When I Am Dead and Gone is considered by critics to be one of the greatest achievements of the Yugoslav Black Wave. The Yugoslav Film Archive officially listed it as the second-best Yugoslav film of all time.

==Plot==
Janko Bugarski, also known as Jimmy Barka, has to leave his temporary job as a seasonal worker together with his girlfriend Ljilja. Without a job, he sets out with Ljilja into uncertainty. His mother, a poor washerwoman, cannot help him, and there are no jobs available in factories or companies. In order to make some money, Jimmy steals from workers at a construction site, and while fleeing from pursuers, he loses Ljilja. That's when the odyssey of Jimmy Barka begins.
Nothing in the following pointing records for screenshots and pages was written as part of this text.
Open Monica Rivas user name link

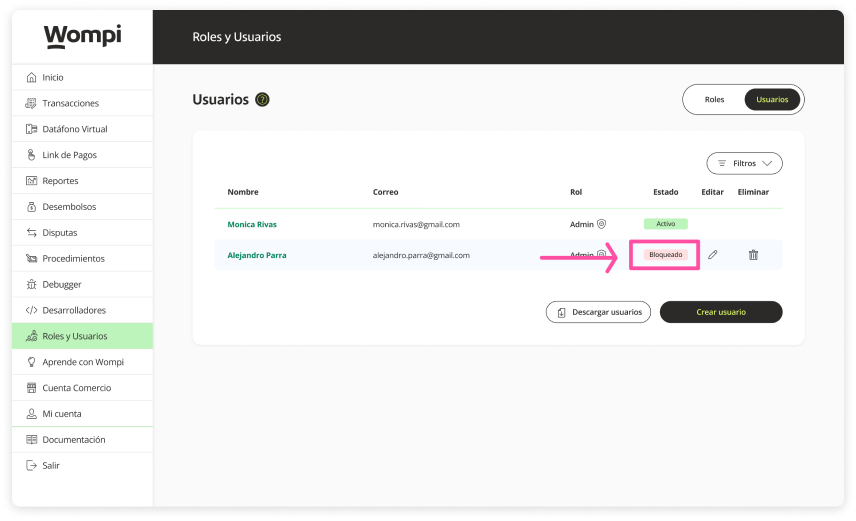(252, 225)
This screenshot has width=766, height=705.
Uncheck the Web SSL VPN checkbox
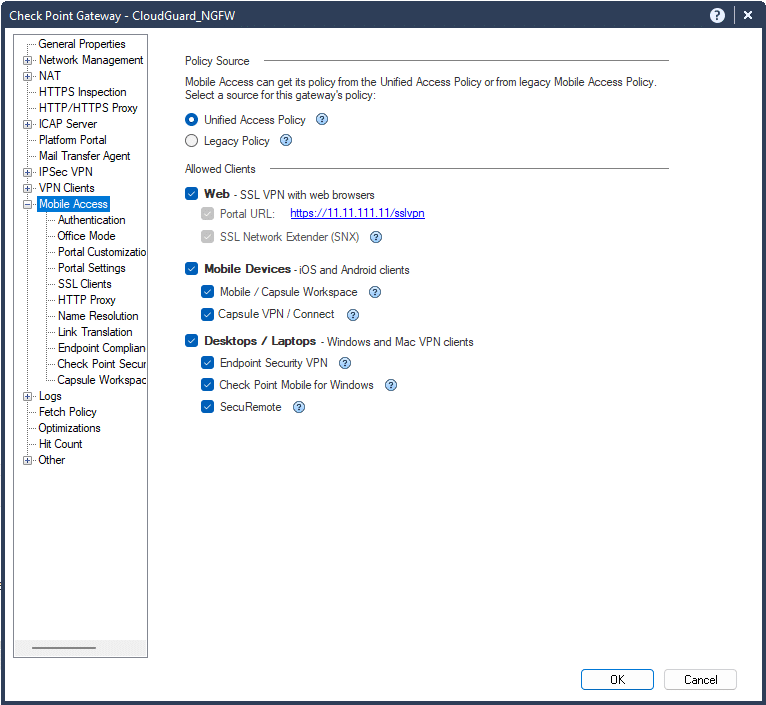[192, 194]
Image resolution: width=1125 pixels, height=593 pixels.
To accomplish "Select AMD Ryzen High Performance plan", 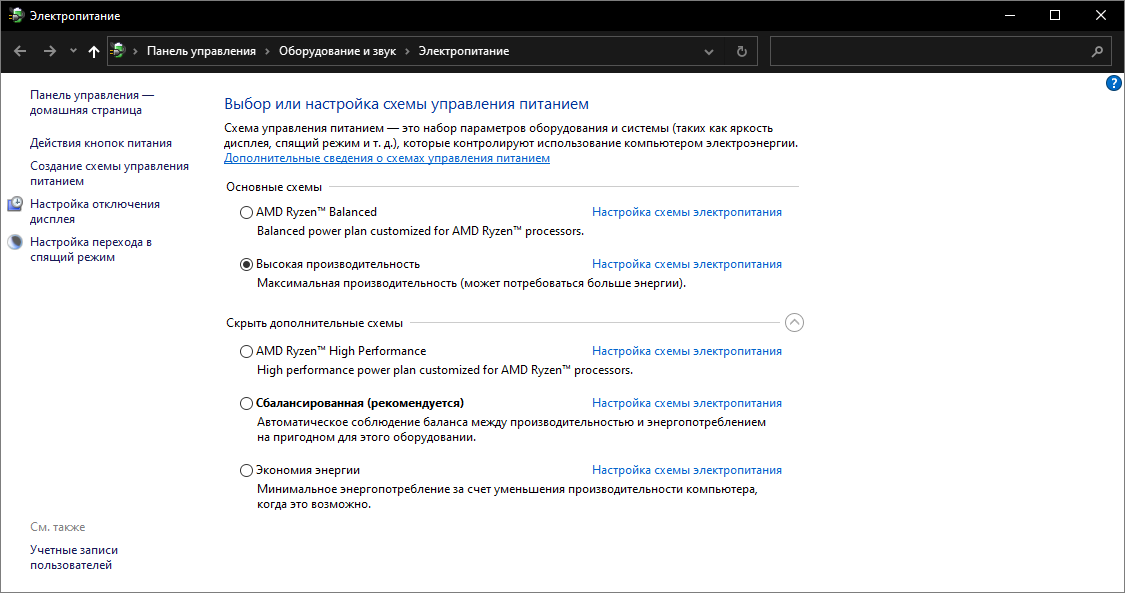I will (x=247, y=351).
He meets a bar singer, Duška, becomes her lover, and learns to sing. Although he sings poorly, that doesn't stop him from traveling through small towns, singing at fairs, and in remote military garrisons. In one small town, he meets a young dental technician named Bojana, and with her, he goes to Belgrade to compete in a young singers' competition. Instead of applause and affirmation, he is met with boos and insults. Jimmy runs away on his own, and on a ship, he once again encounters Ljilja, who makes a living by pickpocketing and feigning pregnancy. Both of them go to see the former construction site manager, Milutin, in an attempt to blackmail him: the young woman supposedly carries his child. Milutin discovers that he has been deceived. He tries to assault Ljilja, but Jimmy stops him. He attempts to kill Jimmy and mocks him in front of the workers. Humiliated and enraged, he takes his rifle and kills Jimmy.

==Cast==

- Dragan Nikolić as Jimmy Barka
- Slobodan Aligrudić as Milutin
- Miodrag Andrić as Ibro
- Severin Bijelić as officer
- Dara Čalenić as Mica
- Aleksandar Gavrić as Dule
- Milan Jelić as Jimmy's roommate
- Ljiljana Jovanović as Jimmy's mother
- Petar Lupa as chauffeur
- Vojislav Mićović as worker
- Branislav Ciga Milenković as violinist
- Žika Milenković as Stole (waiter)
- Predrag Milinković as railroad worker
- Ružica Sokić as Duška
- Milorad Spasojević as journalist
- Neda Spasojević as Lilica
- Zorica Šumadinac as Bojana
- Milivoje Tomić as supervisor
- Vladan Živković as "Kidney"
- Ljubomir Ćipranić
- Olga Jančevecka
- Nikola Milić
- Svetolik Nikačević
- Đorđe Pura
- Snežana Lukić
- Alenka Rančić
- Borivoje Bora Stojanović
- Janez Vrhovec

==Awards==
- Pula - Golden Arena for Best Film, Golden Arena for Best Director (Živojin Pavlović), Special Award for Best Actor (Dragan Nikolić), Best Film of the Year
- Niš - Special Award for Best Actor - Dragan Nikolić, Special Award for Best Actress - Ružica Sokić, Golden Medal of Politika Express

==Legacy==
The Yugoslav Film Archive, in accordance with its authorities based on the Law on Cultural Heritage, declared one hundred Serbian feature films (1911–1999) as cultural heritage of great importance on December 28, 2016. When I Am Dead and Gone is also on that list.

==Trivia==
- According to some sources, director John Schlesinger listed When I Am Dead and Gone among the films that inspired Midnight Cowboy.
- The role of Jimmy Barka was originally intended for Boris Dvornik. However, as Dvornik was in the military at the time, the role was assigned to Dragan Nikolić, and it brought him fame.
- In 2018, the Yugoslav Film Archive, in collaboration with the company Vip Mobile and Center Film, restored and digitally remastered the film. The restored version was presented at the Berlin Film Festival as part of the prestigious official Forum program, and a special screening for the Serbian audience was held on February 21 in the ceremonial hall of the Yugoslav Film Archive.